Billy Wilder drehte bereits vor Sunset Boulevard einen waschechten Film noir: Mit seinem finsteren Thriller Frau ohne Gewissen von 1944 ging Wilder einige Schritte weiter als die Filmemacher davor und konzentrierte sich auf ein Gesellschaftsbild, das durch und durch abstoßend erscheint. Der perfekte Start in ein hemmungsloses Wochenende.
Inmitten einer rabenschwarzen Nacht stürmt der Versicherungshai Walter Neff (Fred MacMurray) in sein Büro und dokumentiert sein Geständnis über die vergangenden Wochen: Während eines Kundenbesuches verliebte sich Walter in die Hausgattin Phyllis (Barbara Stanwyck). Beide gingen überaus spielerisch miteinander um und begannen sich im Zuge einer Lebensversicherung den perfekten Mord auszumalden – an den Hausherren. Gesagt, getan.
Anders als die anderen Filme seiner Zeit zentriert Billy Wilders Frau ohne Gewissen zwei durch und durch unsympathische Charaktere. Es ist nicht so wie bei den üblichen Gangsterfilmen, wo der Zuschauer einem empathischen Handlanger ausgesetzt ist. Viel mehr bemüht sich Wilder darum die Figuren so abstößend wie möglich zu konstruieren. Somit ist die erste gemeinse Szene von Walter und Phyllis von falschen, unangenehmen Annäherungen kaum zu übertreffen. Walters Flirt ist dabei ebenso fremdschämend und aufgesetzt, wie die Perrücke von Barbara Stanwyck, welche Wilder bewusst für ihren Charakter gewählt hat.

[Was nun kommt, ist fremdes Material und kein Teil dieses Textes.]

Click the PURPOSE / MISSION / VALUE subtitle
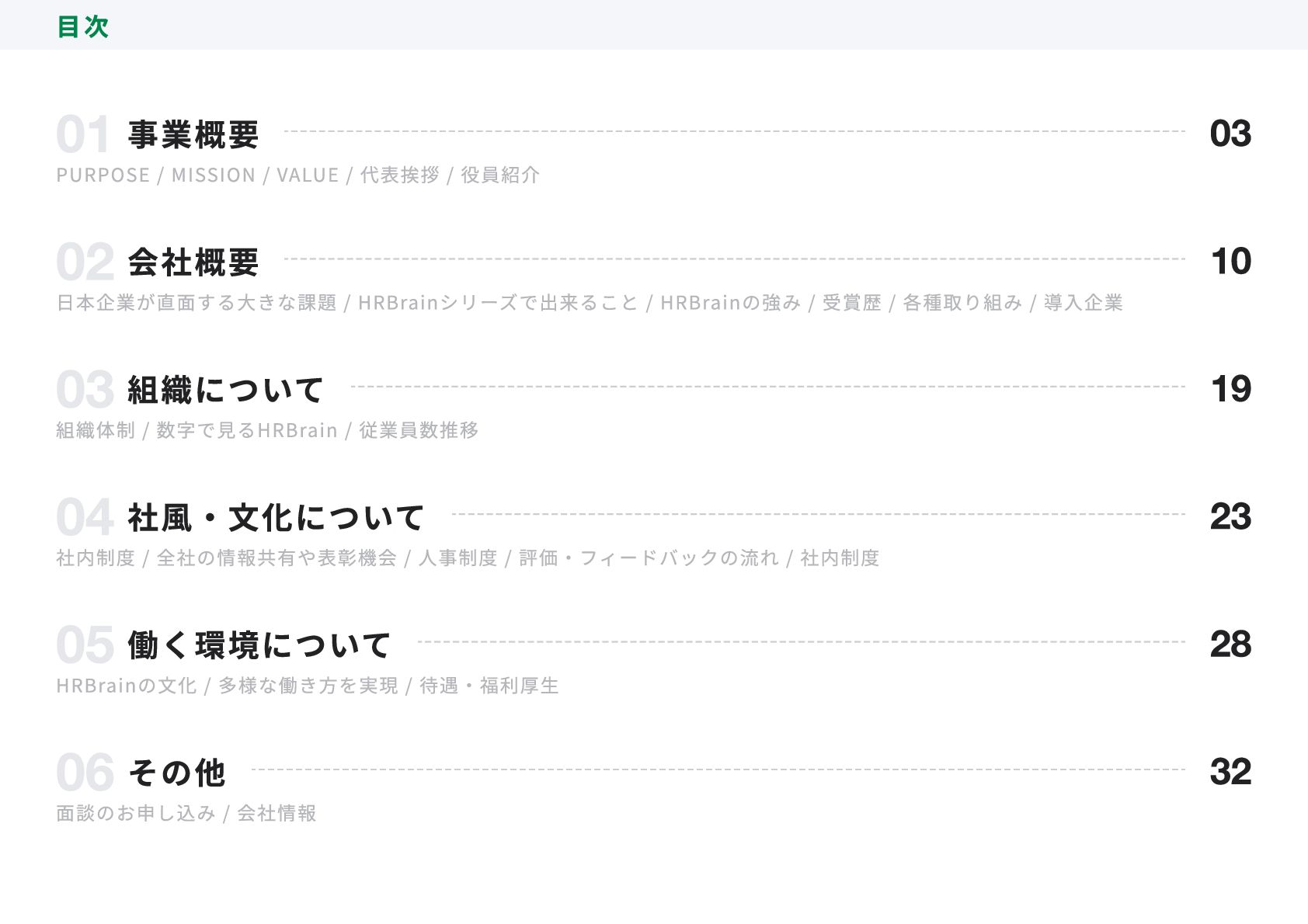 [197, 175]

Die Ausnahmefigur inmitten des Abschaum-Ensembles ist der Freund und Kollege von Walter, namens Barton. Dieser wird gnadenlos gut und überraschend anders von Edward G. Robinson gespielt, dessen Positionierung als moralische Nebenfigur ein humorvoller Kommentar zu seiner bisweiligen Karriere als Gangster-Darsteller bildet. Mit ihm tritt auch der grandiose Streichholz-Runnig Gag wiederholt in die Handlung. Die Art und Weise, wie Wilder diese Symbolik im Verlauf des Filmes variiert, hilft nicht nur bei dem Verständnis der Charakterbeziehungen, sondern erfüllt zudem das Schlussbild mit einer Wärme, wie sie das erste Mal im Film vorkommt.
Frau ohne Gewissen hat bis heute nichts von seiner Finsternis verloren. Der Versuch, zwei widerwertige Figuren in den Mittelpunkt der Handlung zu platzieren, funnktioniert im ganzen Maße und tränkt das ohnehin schon düstere Setting versärkt in Schwarz. Doch schafft Wilder neben all dem Zynismus eines: Verdammt gute Unterhaltung.
Black Friday: Jeden Freitag ein klassischer Film noir aus der schwarzen Serie.